No fundo os setenta cretinos mendigam um substancial perdão da dívida pública portuguesa, convencidos que os credores da nossa dívida têm coração de santos e que vieram ao mundo para praticar a caridade em relação às sub-colónias europeias do imperialismo germânico.

Também mendigam um corte nos juros, do género do corte de que a Alemanha beneficiou no Acordo de Londres de 1953: da parte não perdoada da dívida, 17% não pagaria juros, e 38% pagaria juros reduzidos de 2,5%...

E que o leitor não se deixe enganar: mesmo quando a mendicidade pestilenta dos setenta cretinos tivesse êxito e a dívida fosse perdoada nos termos em que foi perdoada a dívida alemã à saída da guerra, o simples facto de permanecermos na zona do Euro teria como inevitável consequência que, dentro de dez anos, a nossa dívida externa seria ainda maior, mais insustentável e mais impagável do que a dívida que temos hoje.

A saída do euro é inevitável e inadiável. E goza cada vez mais de maior apoio popular.

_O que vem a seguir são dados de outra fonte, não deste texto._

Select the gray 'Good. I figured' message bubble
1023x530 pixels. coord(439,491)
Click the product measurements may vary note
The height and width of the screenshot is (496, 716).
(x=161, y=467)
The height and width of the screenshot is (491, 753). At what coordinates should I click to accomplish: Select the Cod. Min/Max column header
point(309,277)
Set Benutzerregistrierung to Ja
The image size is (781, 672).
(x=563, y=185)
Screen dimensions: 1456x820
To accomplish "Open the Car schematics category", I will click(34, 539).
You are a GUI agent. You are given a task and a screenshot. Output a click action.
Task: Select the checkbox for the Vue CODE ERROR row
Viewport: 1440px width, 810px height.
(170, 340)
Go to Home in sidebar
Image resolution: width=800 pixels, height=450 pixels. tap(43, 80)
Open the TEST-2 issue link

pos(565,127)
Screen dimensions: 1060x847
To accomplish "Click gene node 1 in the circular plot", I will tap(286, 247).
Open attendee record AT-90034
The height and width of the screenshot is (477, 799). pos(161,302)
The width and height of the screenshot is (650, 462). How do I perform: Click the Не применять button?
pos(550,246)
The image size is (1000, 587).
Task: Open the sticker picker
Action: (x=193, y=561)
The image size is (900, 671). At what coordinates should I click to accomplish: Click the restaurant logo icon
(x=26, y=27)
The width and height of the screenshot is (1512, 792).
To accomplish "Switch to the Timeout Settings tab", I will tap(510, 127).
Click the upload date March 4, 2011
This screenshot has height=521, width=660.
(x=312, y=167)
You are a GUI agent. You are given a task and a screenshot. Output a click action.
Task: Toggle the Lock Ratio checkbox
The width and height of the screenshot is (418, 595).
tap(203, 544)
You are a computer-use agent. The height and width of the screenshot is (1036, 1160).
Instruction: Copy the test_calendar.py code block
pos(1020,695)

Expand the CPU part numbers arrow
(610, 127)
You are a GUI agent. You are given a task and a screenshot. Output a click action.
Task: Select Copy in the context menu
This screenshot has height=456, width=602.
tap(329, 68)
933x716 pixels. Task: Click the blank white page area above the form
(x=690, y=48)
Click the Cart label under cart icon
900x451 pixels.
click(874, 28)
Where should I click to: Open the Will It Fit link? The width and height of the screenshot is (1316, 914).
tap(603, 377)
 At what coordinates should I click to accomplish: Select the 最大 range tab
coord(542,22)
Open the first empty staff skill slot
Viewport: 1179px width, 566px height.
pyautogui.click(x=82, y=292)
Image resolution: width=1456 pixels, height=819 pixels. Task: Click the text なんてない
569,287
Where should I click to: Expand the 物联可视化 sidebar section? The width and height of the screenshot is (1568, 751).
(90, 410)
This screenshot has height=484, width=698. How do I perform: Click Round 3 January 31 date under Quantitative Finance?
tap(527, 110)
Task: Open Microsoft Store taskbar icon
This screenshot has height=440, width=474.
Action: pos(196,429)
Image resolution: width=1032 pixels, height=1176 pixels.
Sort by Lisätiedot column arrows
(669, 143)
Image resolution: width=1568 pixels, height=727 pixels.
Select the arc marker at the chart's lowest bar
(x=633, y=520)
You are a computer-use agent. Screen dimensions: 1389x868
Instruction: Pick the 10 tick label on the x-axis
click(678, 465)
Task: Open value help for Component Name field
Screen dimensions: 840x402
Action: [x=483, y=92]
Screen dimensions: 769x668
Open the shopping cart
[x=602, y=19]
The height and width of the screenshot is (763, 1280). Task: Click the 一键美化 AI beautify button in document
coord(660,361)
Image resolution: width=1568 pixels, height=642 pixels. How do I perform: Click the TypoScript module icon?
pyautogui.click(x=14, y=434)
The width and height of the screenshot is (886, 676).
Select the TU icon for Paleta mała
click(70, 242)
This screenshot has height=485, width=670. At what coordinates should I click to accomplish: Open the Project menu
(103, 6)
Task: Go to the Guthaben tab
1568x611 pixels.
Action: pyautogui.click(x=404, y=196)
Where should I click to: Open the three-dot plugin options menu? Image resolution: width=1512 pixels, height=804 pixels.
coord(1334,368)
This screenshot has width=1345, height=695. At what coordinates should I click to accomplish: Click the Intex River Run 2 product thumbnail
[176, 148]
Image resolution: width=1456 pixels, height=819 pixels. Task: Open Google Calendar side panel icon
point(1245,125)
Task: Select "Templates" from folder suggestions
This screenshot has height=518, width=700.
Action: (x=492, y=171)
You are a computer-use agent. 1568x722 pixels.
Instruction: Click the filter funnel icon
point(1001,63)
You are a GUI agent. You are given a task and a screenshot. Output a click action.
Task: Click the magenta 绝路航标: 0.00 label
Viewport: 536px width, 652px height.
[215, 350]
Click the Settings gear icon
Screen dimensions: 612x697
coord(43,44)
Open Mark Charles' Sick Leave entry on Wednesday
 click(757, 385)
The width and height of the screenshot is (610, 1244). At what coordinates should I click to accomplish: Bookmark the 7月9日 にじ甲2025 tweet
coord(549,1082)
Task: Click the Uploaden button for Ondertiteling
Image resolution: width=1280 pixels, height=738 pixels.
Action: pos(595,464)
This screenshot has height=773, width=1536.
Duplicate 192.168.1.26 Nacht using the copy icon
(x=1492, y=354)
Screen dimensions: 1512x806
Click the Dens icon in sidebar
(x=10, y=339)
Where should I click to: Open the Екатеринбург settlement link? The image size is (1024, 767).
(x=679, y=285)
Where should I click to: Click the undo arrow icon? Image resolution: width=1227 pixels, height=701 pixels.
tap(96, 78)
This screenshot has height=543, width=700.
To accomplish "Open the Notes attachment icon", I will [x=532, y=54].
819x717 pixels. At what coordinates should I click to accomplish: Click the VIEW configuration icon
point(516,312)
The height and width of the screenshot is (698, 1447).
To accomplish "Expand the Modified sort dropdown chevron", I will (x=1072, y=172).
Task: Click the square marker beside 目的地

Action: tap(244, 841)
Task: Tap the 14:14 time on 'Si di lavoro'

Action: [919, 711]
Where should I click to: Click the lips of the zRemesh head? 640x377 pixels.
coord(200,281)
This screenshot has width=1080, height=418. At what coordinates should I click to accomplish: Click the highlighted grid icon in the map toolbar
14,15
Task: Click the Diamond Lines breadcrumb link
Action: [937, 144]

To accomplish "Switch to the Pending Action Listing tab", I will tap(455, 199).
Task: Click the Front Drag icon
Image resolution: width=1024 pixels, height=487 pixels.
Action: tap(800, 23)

E é precisamente por causa desse apoio popular crescente que os setenta reaccionários vêm agora a todo o vapor conclamar uma reestruturação responsável da dívida.

Antes que os irresponsáveis proletários, fartos de cortes e de roubos, tomem porventura conta disto!

Claro está que os setenta cretinos – tão responsáveis que eles são!... – não dizem uma palavra contra o novo código do trabalho, nem contra a continuação do roubo do trabalho, dos salários e das pensões, nem uma palavra contra o desemprego e a continuação dos despedimentos, em suma, não dizem uma única palavra em defesa dos operários.

Para todos os efeitos, são setenta miguéis de vasconcelos, sempre com soluções na ponta das suas assinaturas e das suas espingardas, prontos para vender o País.